*Instructions to follow:* When you reach the line holding "has height=333, width=416." in the material below, return that line and each one after it, word for word, with the pictures dropped.

*Record extracts:*

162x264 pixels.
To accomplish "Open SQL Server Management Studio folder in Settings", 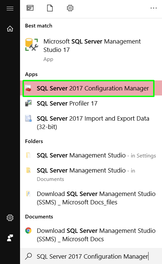I will (91, 155).
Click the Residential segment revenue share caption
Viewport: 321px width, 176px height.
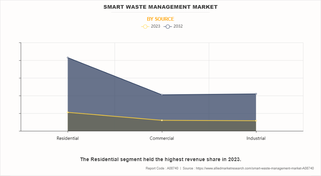(x=161, y=159)
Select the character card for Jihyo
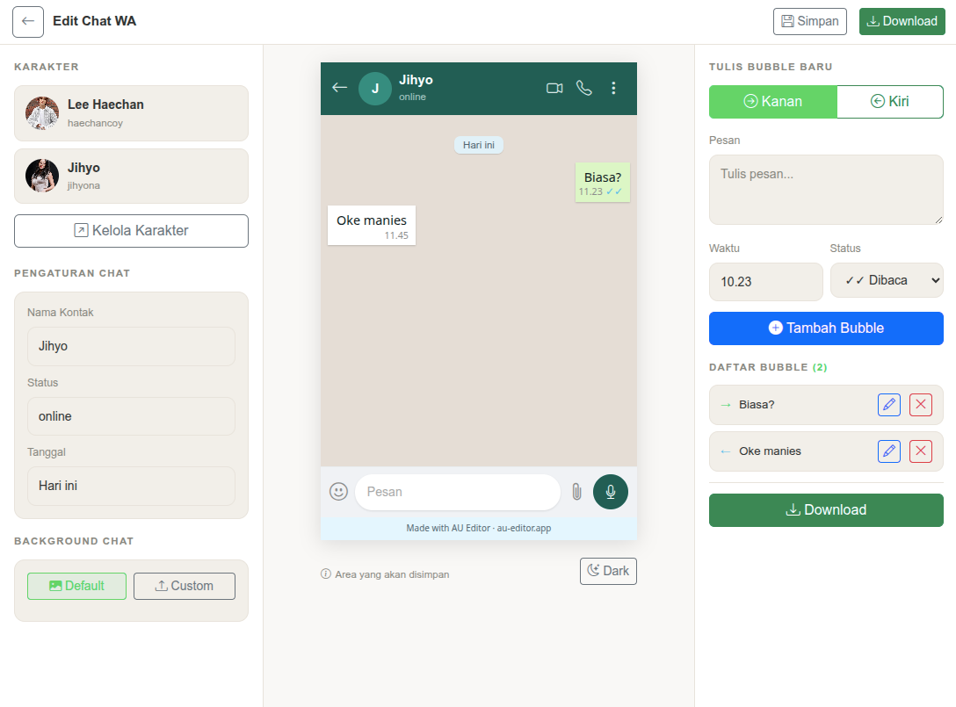 coord(130,175)
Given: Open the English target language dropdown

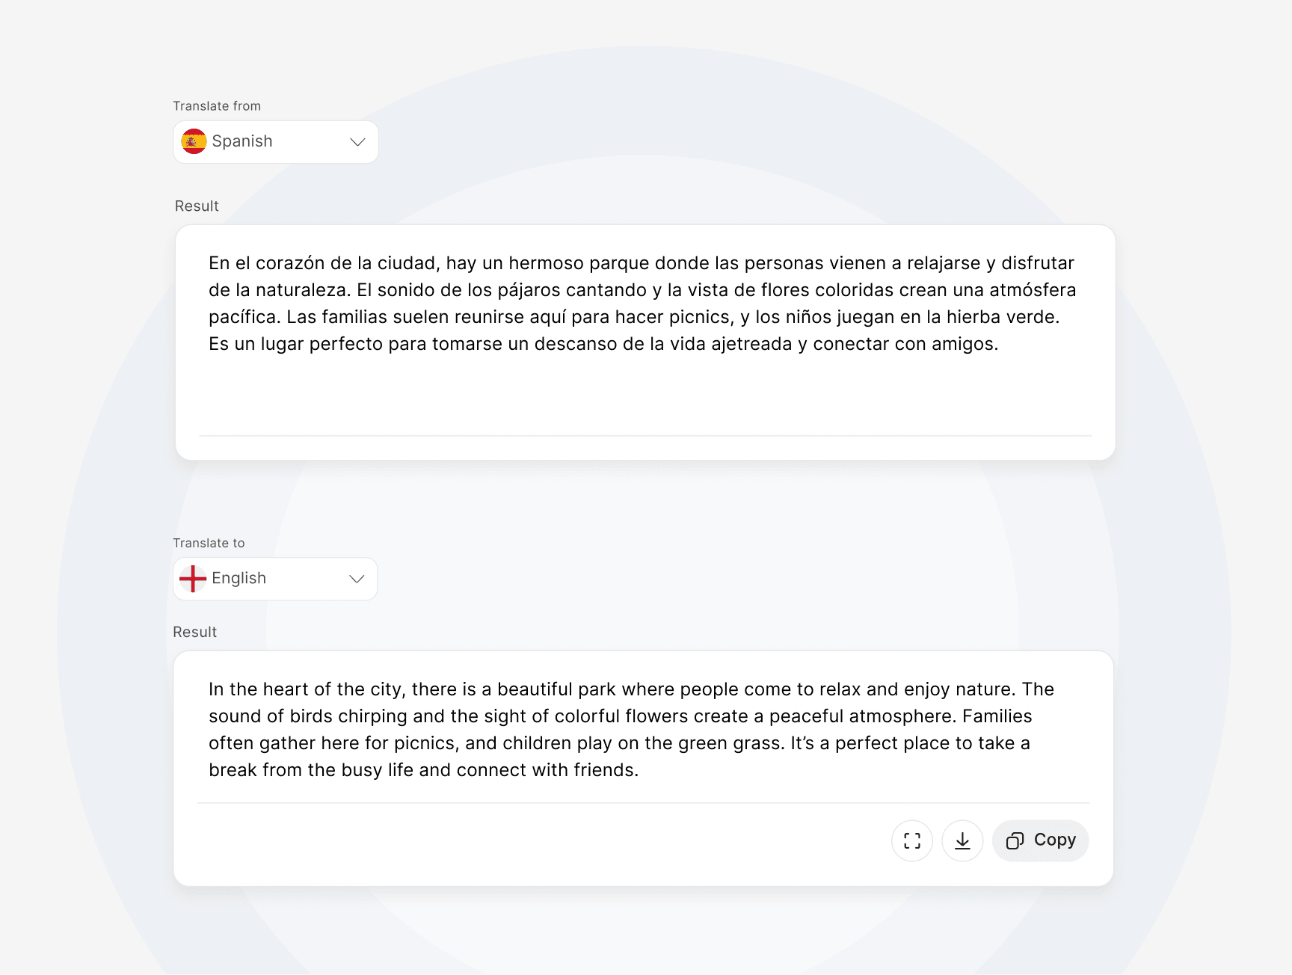Looking at the screenshot, I should (275, 579).
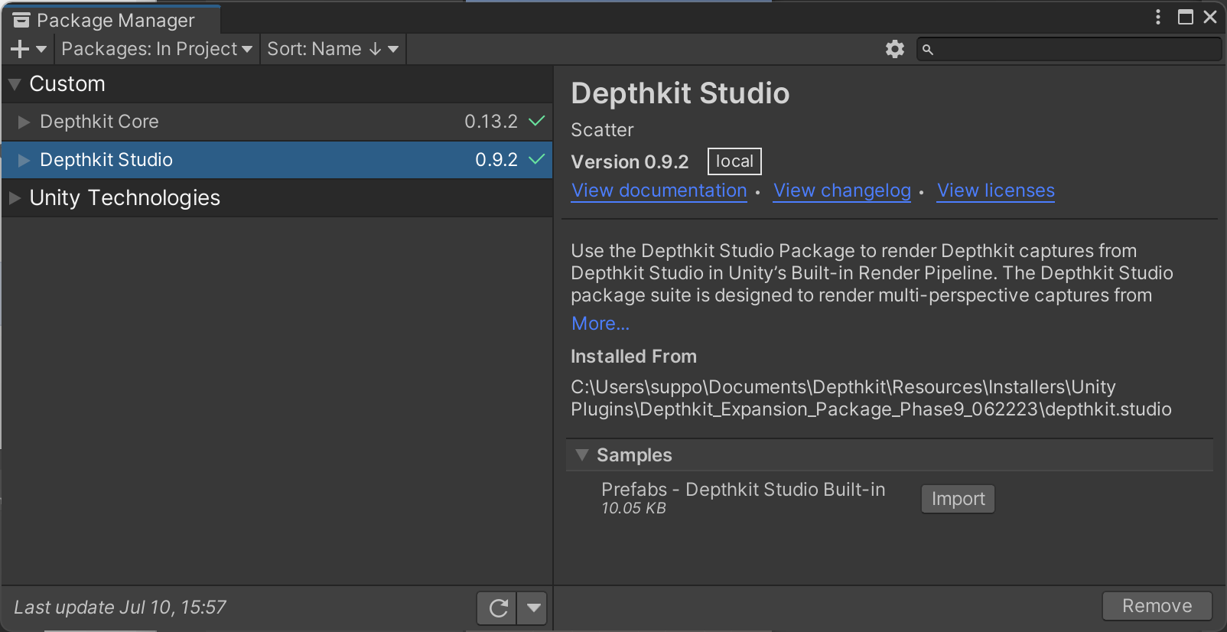Click the magnifier icon in search box
Screen dimensions: 1227x632
[x=928, y=50]
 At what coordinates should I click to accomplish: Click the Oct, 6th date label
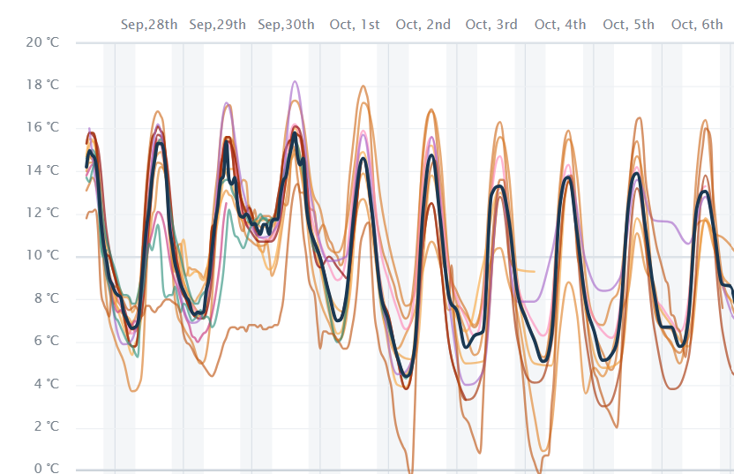coord(697,25)
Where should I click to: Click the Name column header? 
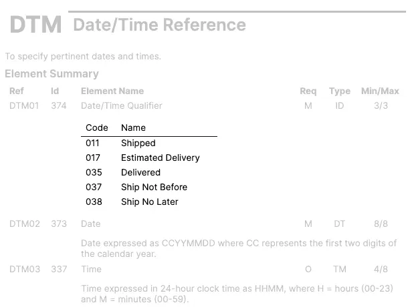click(x=133, y=127)
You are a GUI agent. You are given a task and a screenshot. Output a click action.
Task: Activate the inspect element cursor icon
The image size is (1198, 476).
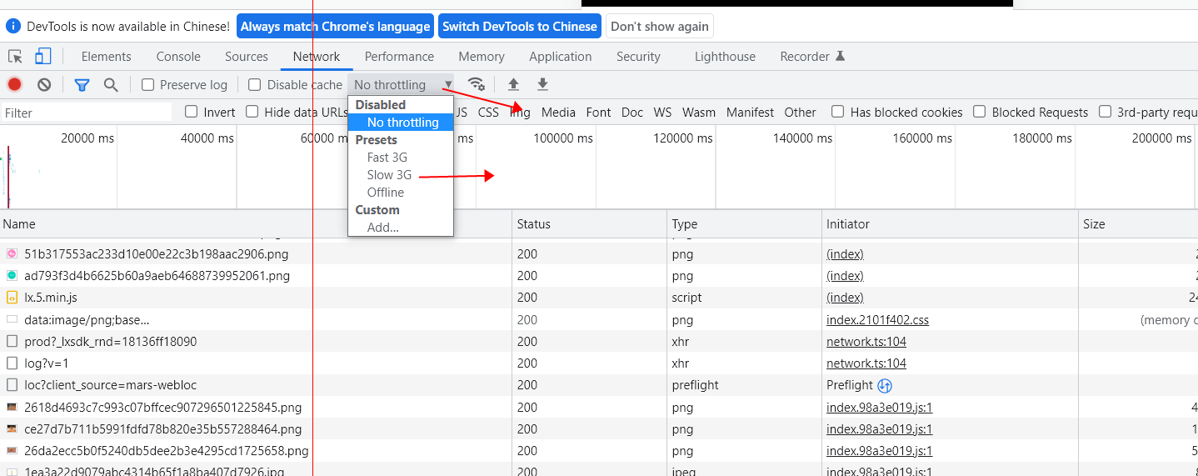coord(15,56)
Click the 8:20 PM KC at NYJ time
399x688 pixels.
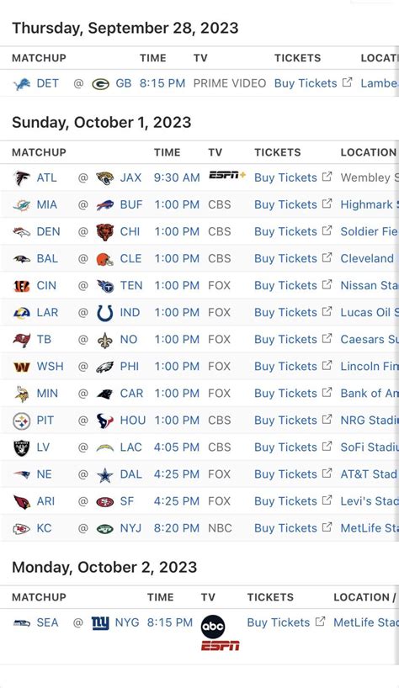[x=177, y=528]
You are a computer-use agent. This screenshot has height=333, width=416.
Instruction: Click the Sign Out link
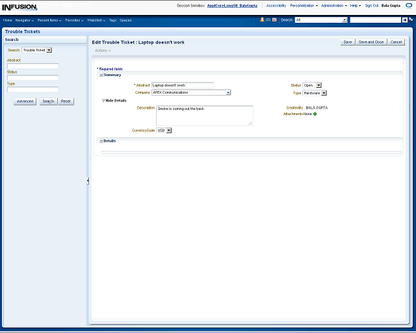click(372, 5)
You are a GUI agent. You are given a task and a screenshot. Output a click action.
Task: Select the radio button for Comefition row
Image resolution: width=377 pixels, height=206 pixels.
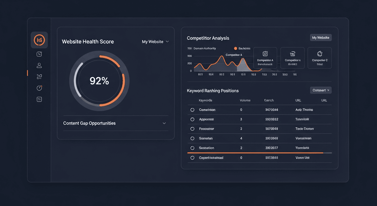[192, 110]
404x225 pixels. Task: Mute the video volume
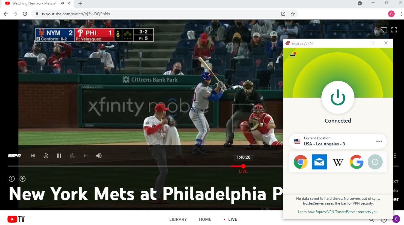[99, 156]
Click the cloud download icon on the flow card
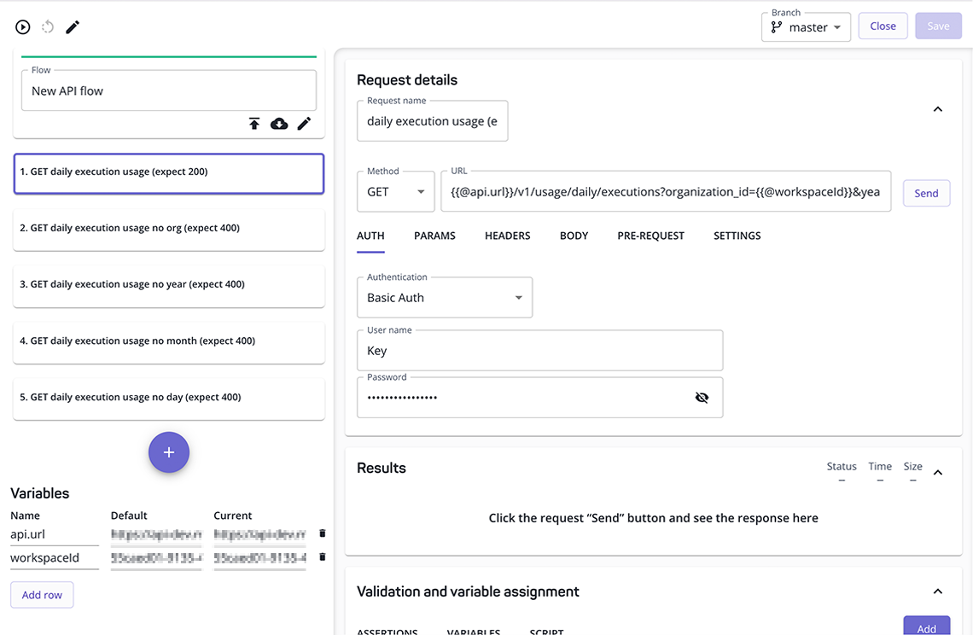This screenshot has width=973, height=635. coord(279,124)
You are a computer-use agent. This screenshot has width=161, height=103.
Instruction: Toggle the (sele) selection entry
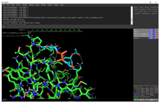141,38
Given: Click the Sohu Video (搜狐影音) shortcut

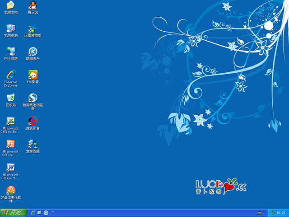Looking at the screenshot, I should pos(33,121).
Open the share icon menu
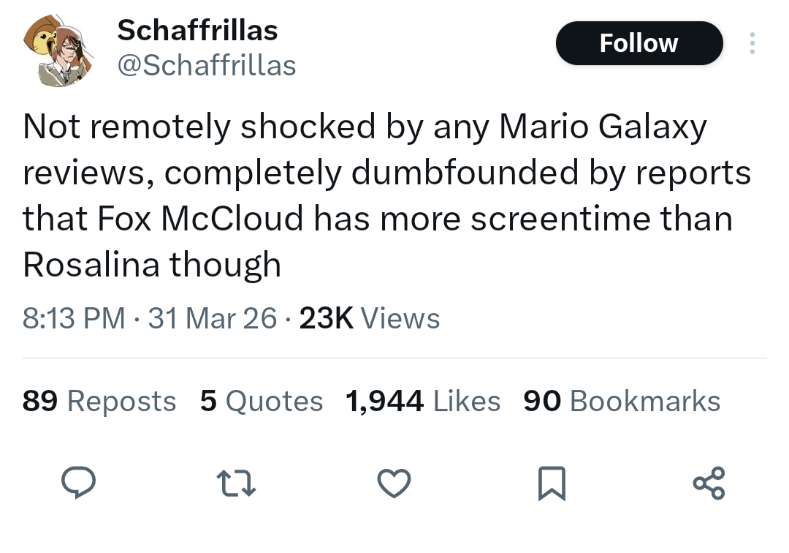This screenshot has height=553, width=789. [x=709, y=483]
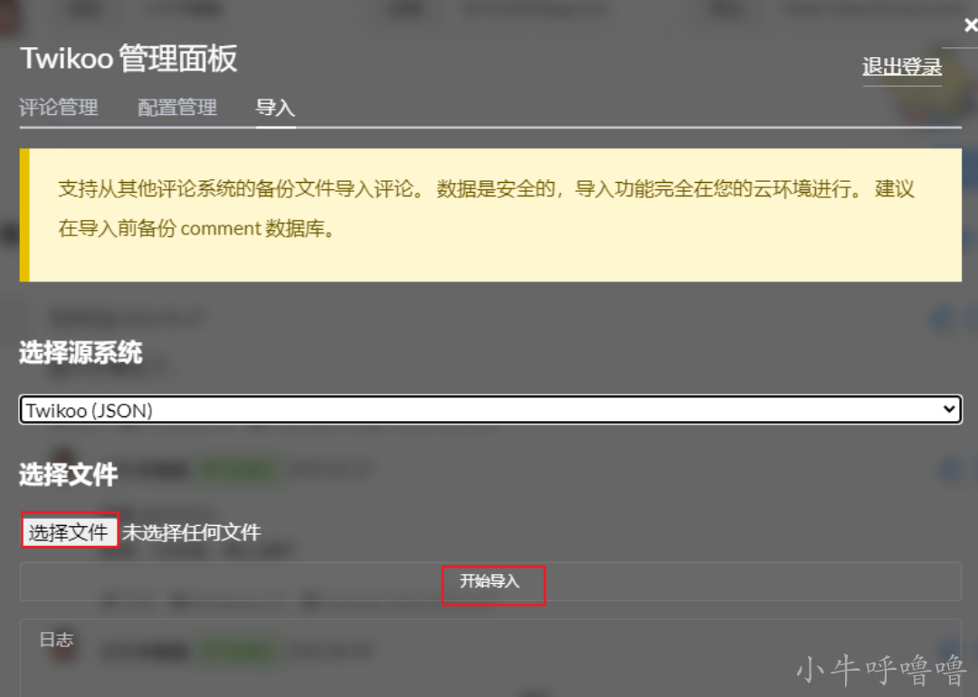
Task: Click the 选择文件 section heading
Action: click(69, 474)
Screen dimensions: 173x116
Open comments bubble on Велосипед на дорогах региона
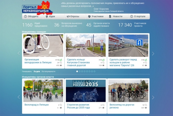(146, 105)
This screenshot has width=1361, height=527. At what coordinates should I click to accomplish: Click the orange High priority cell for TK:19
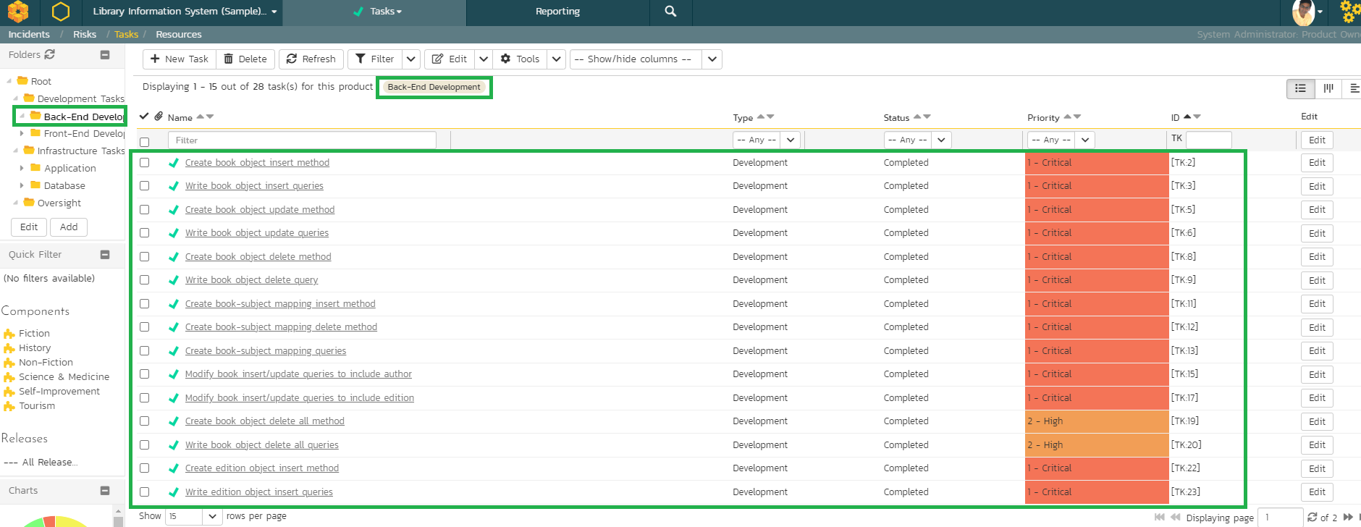[1096, 421]
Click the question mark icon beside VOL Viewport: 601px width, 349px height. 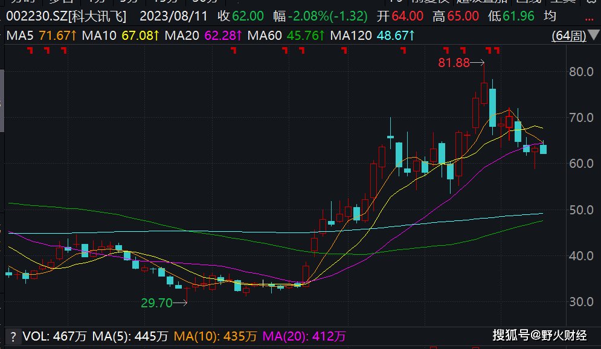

*Worked solution:*
You are a computer-use agent. This screenshot has height=333, width=416.
Instruction: Click the Sign Out link
click(372, 5)
You are a GUI agent. You are given a task and a screenshot. Output a click action.
Task: Select the radio button for Comefition row
Image resolution: width=377 pixels, height=206 pixels.
[192, 110]
404x225 pixels. Task: Mute the video volume
[99, 156]
Click the cloud download icon on the flow card
This screenshot has width=973, height=635. coord(279,124)
You are a computer-use agent. This screenshot has width=161, height=103.
Instruction: Toggle the (sele) selection entry
141,38
Given: Click the Sohu Video (搜狐影音) shortcut

Looking at the screenshot, I should pos(33,121).
Open the share icon menu
This screenshot has height=553, width=789. [x=709, y=483]
Task: Click the 选择文件 section heading
Action: click(69, 474)
Screen dimensions: 173x116
Open comments bubble on Велосипед на дорогах региона
(146, 105)
This screenshot has width=1361, height=527. At what coordinates should I click to accomplish: Click the orange High priority cell for TK:19
[1096, 421]
Click the question mark icon beside VOL Viewport: 601px width, 349px height. 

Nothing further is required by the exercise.